В. Непомнящий показывает, как в структуре пушкинских вещей сквозит сказка. Это так, хотя едва ли дело в«изучении зрелым мастером» того, что позднее было названо поэтикой и морфологией сказки. До сказки уже был сказ языка с его широкой правдой. Прежде чудесных перипетий сказки, заранее вмещая их, расположилась «структура» самого по себе слова как славы. Поэтому «миф и слух» для Пушкина были«более реальны чем твердый и статичный факт» (435): само слово — исконный сказ и сюжет сюжетов. Сорвавшись с кончика языка, оно свободно говорит о вольном мире чуть раньше приговора судьбы.«Представь себе ее [судьбу] огромной обезьяной, которой дана полная воля. Кто посадит ее на цепь? не ты, не я, никто» (из письма Пушкина к Вяземскому). Непомнящий не поясняет загадочный контрапункт к этому месту из набросков Пушкина о народной драме: «Драматический поэт, беспристрастный как судьба…» Поэт подвластен судьбе и он же в конце концов опережает ее в своем «пламенном бесстрастии», берет ее в светлый круг слова. Зачем? чтобы дублировать ее? не нравственнее ли было бы негодовать и возмущаться? Спрашивающие так не задумываются над тем, что прежде чем стать нравственным человек должен был увидеть себя свободным.
Важным наблюдениям о вольности поэтического слова, оно «пространство между небом и землей», противоречит желание исследователя искать в пушкинских текстах чуть ли не нравственные предписания. Конечно, ничто не мешает прочесть пушкинский роман в стихах как «систему ценностей» и выявить в нем«иерархию нравственных истин». Однако поиски зашифрованной в поэзии морали неизбежно разбиваются о хлесткое — наотмашь — замечание Пушкина к словам П. А. Вяземского о том, что Вольтер не был ни гонителем добродетели, ни льстецом порока: «Господи Суси! какое дело поэту до добродетели и порока? разве их одна поэтическая сторона». Или совсем просто: «Подите прочь — какое дело поэту мирному (!) до вас».

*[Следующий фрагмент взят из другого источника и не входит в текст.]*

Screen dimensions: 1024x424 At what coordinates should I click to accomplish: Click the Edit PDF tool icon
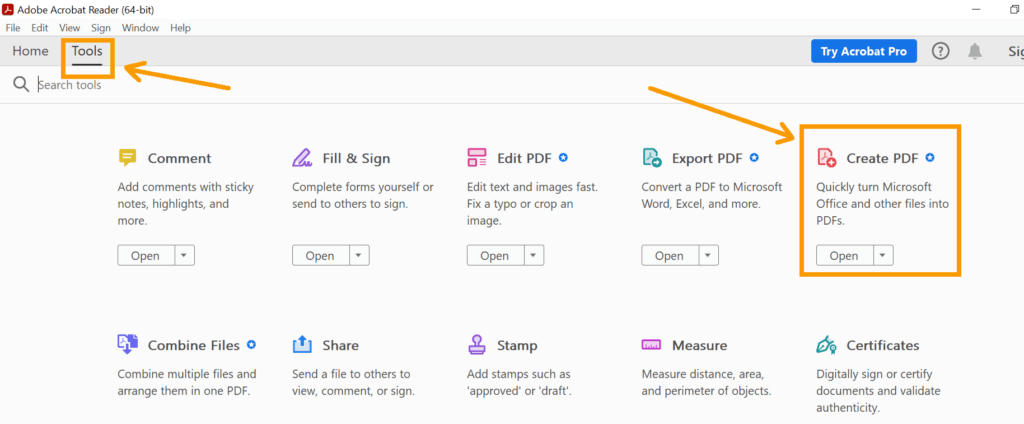pos(477,158)
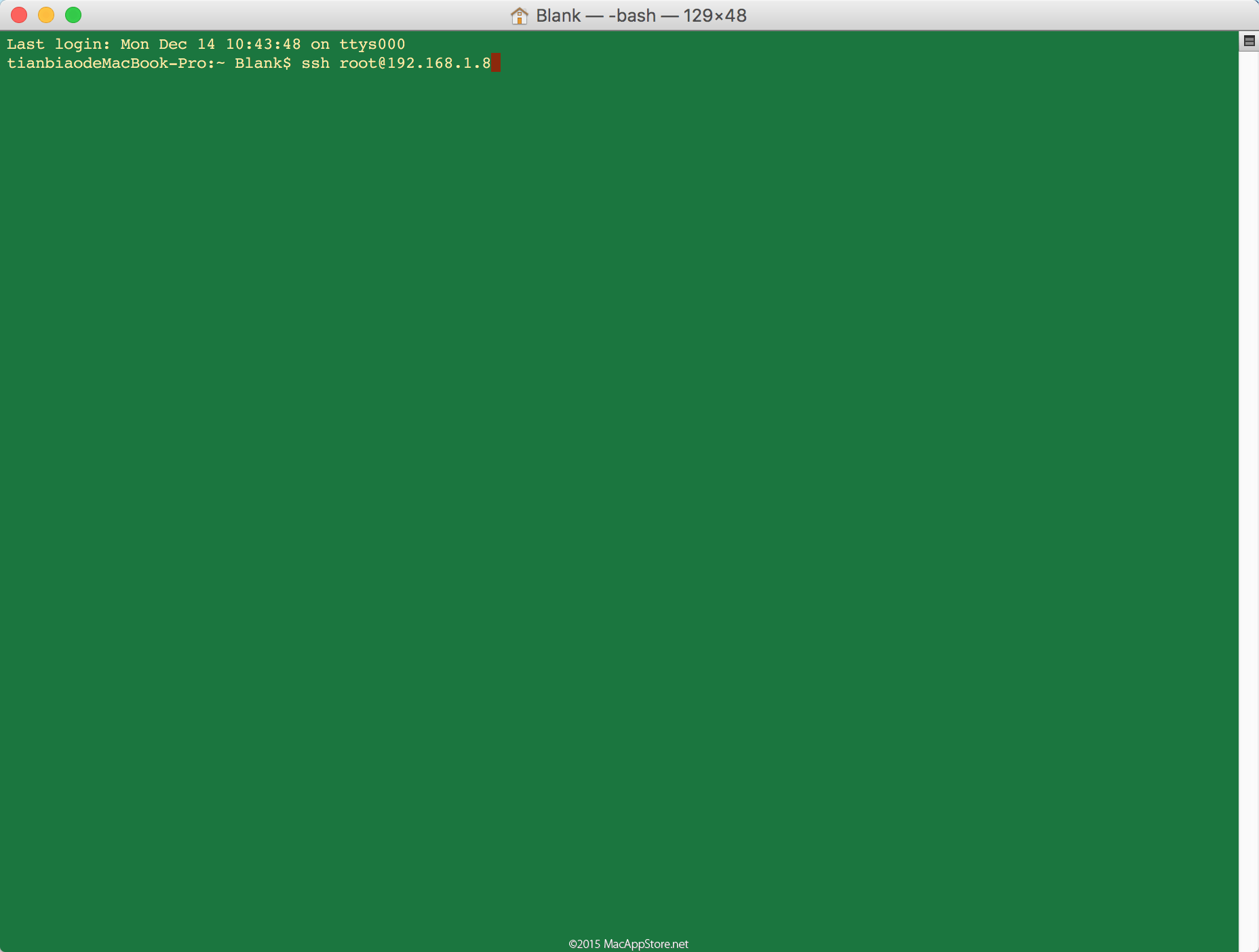Click the empty green terminal area in the center
Viewport: 1259px width, 952px height.
619,475
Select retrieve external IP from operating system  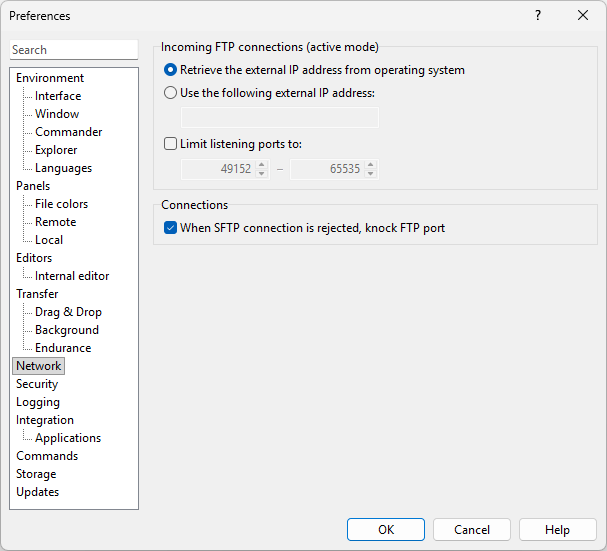click(x=170, y=70)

Хорошо, что продолжающаяся книга Непомнящего не претендует на окончательность. В ней запасены впрок умолчания и вопросы. Дело явно не в том чтобы окончательно исчерпать пересчет смысловых возможностей, предложенных пушкинским текстом. Можно конечно согласиться с тем, что нравственная редукция, выявляя например в печальном конце Додона наказание за нанесенные смолоду обиды соседям, а в ворчании Онегина на своего дядю подброшенный автором с самого начала ключ к пониманию мертвенного бездушия своего героя, удовлетворяет в наше скудное время тоске по нравственности. Непомнящего должно было бы насторожить однако то, с какой легкостью при каждом новом морализирующем толковании концы почти сразу сходятся с концами.
За, может быть, слишком настойчивыми напоминаниями В. Непомнящего о нравственности пушкинского мира стоит глубокая истина непривычного рода. В самом деле, открытость поэта, его всевпускающая«пустота» обеспечены, если позволительно сказать, его неприступностью. Пушкин хранит чистоту своего мира как нужно хранить святыню. «Евгений Онегин» весь похож на ярмарочную площадь, он одновременно энциклопедия народной жизни и мировой литературы. Однако мы почему-то сразу соглашаемся: да, «внутренняя и главная область романа — при всей импровизационности и доверительности ‘болтовни’, при всей множественности слышащихся в нем голосов — это область сосредоточенного и глубокого безмолвия […] под покровом внешней легкости и раскованности есть нечто суровое, нечто как бы даже сакрально суровое». Это сакрально суровое слышится во всём Пушкине, от неожиданного монаха в конце его первого большого лицейского стихотворения до «Отцов-пустынников» 1836 года.